Hairstyle Discrimination in the 21st Century
Intolerance toward hairstyles didn’t end there. Today, people all over the country continue to face similar discrimination. In fact, a recent study by Dove finds, “A Black woman is 80% more likely to change her natural hair to meet social norms or expectations at work.”
DeAndre Arnold, a high school student in Texas, has faced multiple in-school suspensions. He may not be allowed to walk in his graduation as a repercussion for his hairstyle, which does not follow the school’s dress code policy.

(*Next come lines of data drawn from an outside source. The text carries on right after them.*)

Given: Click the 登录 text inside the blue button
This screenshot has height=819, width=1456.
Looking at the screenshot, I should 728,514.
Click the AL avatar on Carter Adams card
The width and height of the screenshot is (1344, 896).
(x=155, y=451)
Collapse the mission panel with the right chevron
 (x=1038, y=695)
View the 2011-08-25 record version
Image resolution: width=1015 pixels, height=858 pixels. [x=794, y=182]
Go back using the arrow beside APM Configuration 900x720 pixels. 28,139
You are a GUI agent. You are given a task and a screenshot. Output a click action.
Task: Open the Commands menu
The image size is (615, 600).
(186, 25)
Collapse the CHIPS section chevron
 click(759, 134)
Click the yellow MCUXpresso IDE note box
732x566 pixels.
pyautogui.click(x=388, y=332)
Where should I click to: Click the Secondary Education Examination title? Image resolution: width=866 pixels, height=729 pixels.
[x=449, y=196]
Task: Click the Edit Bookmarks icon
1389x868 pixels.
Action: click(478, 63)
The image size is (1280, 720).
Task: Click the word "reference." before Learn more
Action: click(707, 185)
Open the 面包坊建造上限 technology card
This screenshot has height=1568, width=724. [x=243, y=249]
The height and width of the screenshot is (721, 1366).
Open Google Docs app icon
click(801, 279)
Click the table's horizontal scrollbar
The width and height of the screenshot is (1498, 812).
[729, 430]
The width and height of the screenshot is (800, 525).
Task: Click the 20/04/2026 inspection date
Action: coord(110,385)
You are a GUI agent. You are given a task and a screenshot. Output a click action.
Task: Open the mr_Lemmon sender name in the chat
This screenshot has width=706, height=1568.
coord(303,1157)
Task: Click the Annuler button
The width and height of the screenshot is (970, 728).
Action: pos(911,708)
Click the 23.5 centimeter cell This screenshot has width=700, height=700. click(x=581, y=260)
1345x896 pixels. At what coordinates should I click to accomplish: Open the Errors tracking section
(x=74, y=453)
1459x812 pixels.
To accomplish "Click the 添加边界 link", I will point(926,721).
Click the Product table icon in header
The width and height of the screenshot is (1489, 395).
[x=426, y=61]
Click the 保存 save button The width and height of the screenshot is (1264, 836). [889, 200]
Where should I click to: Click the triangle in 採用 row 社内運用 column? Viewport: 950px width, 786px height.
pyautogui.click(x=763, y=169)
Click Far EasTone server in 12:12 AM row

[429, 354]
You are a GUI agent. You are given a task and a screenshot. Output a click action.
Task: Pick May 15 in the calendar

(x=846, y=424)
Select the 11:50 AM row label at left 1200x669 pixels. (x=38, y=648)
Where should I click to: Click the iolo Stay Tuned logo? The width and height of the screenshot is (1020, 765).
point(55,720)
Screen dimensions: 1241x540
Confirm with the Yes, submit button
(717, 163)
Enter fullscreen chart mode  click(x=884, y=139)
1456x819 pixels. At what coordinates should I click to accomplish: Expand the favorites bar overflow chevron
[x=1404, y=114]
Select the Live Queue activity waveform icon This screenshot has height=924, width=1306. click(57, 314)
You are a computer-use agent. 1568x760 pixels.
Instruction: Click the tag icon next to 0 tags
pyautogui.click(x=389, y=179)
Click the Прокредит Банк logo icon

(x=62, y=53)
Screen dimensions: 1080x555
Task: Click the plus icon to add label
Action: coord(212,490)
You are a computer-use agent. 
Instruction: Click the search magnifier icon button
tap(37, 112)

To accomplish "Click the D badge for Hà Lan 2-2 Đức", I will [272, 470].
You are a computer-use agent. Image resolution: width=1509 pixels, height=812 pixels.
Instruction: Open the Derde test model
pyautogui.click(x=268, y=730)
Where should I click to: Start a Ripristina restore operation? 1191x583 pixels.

Arnold has worn dreadlocks since the seventh grade. It’s an expression of his Trinidadian heritage. Arnold always abided by the school’s hair-length limit. However, school officials recently decided that wearing his hair up no longer satisfies the dress code.
The CROWN Act
The Creating a Respectful and Open World for Natural Hair (CROWN) Act aims to put an end to hairstyle-based discrimination. Spearheaded by Dove executive Esi Eggleston Bracey, the CROWN coalition is an alliance of organizations working to highlight the biases that pressure women to conform to Eurocentric beauty standards.
“What happens is, your natural hair is one way and you think you have to change that to go into a work environment—because the view of what’s professional is different than what your natural state is,” Bracey told CBS.
In 2019, Sen. Holly Mitchell, D-CA, became the first lawmaker to introduce the CROWN act into law. She instilled it into California’s Fair Employment and Housing Act (FEHA), and education codes. The move made the state the first to ban discrimination against natural hairstyles.
Now, lawmakers in New York and New Jersey are also initiating versions of the CROWN Act. As more advocates push for similar laws all over the U.S., be sure to keep an eye out for updates.